Well with my changing jobs over the last few years I’ve been in many different pension plans. First off when I was living in BC I had a defined benefit plan, I’ve cashed that out and transfered that to my LIRA (Lock In Registered Account). Then more recently my employer was bought out last Nov and I got my statement saying my pension amount is small enough I can transfer it to my regular RRSP rather than my LIRA account. Now my new employer pension plan is actually a group RRSP rather than a traditional pension plan which effectively puts my original retirement plans on their head.

Why? Because under my old calculations I was stuck with a large sum of cash I couldn’t use until age 55 because of my employer’s pension plan.  Now with the buyout and changing over to a group RRSP I can use some of those funds in my early retirement period (45 to 55). Effectively one of my biggest obstacles to my early retirement has been removed.

So all I have left to estimate is how much my LIRA will grow. To estimate this I’m going to assume a 7% rate of return and reduce that by 1.5% to reflect inflation so I get a number in today’s dollars (if your wondering why I’m using such a low inflation number check out these two posts: #1, #2). Therefore I will use a 5.5% rate of return. I should point out that I’ve been averaging over 8% on these investments, but I’m using a 1% buffer on my calculations to cover years of low performance and general estimating errors.

So if I start off with this calculator and plug in the following values:

Starting Amount $11,300
Then I’m adding around: $0/month (I’m not adding anything to this account)
At a 5.5% rate of return for 30 years (until I turn 60).

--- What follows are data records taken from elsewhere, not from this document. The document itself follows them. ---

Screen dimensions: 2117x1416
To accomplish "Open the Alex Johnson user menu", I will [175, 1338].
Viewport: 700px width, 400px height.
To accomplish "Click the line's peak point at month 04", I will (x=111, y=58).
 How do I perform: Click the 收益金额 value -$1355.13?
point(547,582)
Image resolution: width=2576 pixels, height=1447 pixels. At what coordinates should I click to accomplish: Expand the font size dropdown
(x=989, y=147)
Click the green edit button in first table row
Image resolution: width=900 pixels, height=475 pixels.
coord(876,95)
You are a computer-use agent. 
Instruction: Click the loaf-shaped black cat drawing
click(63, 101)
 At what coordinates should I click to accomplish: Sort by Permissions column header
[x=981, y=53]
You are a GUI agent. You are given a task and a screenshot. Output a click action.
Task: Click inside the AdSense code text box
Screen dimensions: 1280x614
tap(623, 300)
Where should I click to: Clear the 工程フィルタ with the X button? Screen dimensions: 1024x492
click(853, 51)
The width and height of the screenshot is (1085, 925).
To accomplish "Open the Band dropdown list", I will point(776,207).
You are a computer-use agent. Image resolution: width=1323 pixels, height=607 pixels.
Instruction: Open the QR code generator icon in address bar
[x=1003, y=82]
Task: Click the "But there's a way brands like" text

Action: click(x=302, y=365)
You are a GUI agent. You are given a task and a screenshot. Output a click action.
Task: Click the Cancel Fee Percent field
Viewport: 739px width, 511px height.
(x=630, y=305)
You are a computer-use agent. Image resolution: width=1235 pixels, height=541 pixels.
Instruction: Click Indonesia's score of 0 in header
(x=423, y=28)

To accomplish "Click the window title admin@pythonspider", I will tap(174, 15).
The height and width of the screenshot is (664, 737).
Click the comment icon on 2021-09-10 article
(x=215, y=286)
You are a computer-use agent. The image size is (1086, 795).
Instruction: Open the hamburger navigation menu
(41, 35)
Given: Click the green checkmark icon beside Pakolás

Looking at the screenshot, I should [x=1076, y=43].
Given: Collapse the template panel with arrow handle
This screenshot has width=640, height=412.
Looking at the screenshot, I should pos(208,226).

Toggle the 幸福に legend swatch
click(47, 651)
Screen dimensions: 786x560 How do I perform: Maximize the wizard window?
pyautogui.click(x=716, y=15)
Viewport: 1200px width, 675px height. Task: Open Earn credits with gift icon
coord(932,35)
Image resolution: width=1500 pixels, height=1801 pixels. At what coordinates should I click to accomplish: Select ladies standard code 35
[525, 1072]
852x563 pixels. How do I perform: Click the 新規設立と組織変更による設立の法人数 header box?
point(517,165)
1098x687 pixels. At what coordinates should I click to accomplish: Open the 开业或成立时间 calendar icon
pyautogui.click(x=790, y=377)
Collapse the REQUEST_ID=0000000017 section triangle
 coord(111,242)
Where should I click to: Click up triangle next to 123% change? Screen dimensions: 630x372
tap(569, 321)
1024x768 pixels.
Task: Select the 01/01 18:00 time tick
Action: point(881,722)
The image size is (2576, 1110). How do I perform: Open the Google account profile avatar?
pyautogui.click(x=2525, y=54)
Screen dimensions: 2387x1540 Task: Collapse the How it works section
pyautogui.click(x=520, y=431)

I end up with $58,617. I know that is hardly an earth shattering amount, but it will be useful to top up my income during my more normal retirement years.  If I assume I want this money to last a while I’ll only be taking out 4% per year or $2344/year


Therefore if I take that amount and add it to my government benefits I calculated yesterday I should get $2344 + $18,714 = $21,058/year from age 65 onward. So I’m still short of my goal of $26,618/year goal, but I’ve now moved the largest portion of my cash to my RRSP which I’ll cover tomorrow.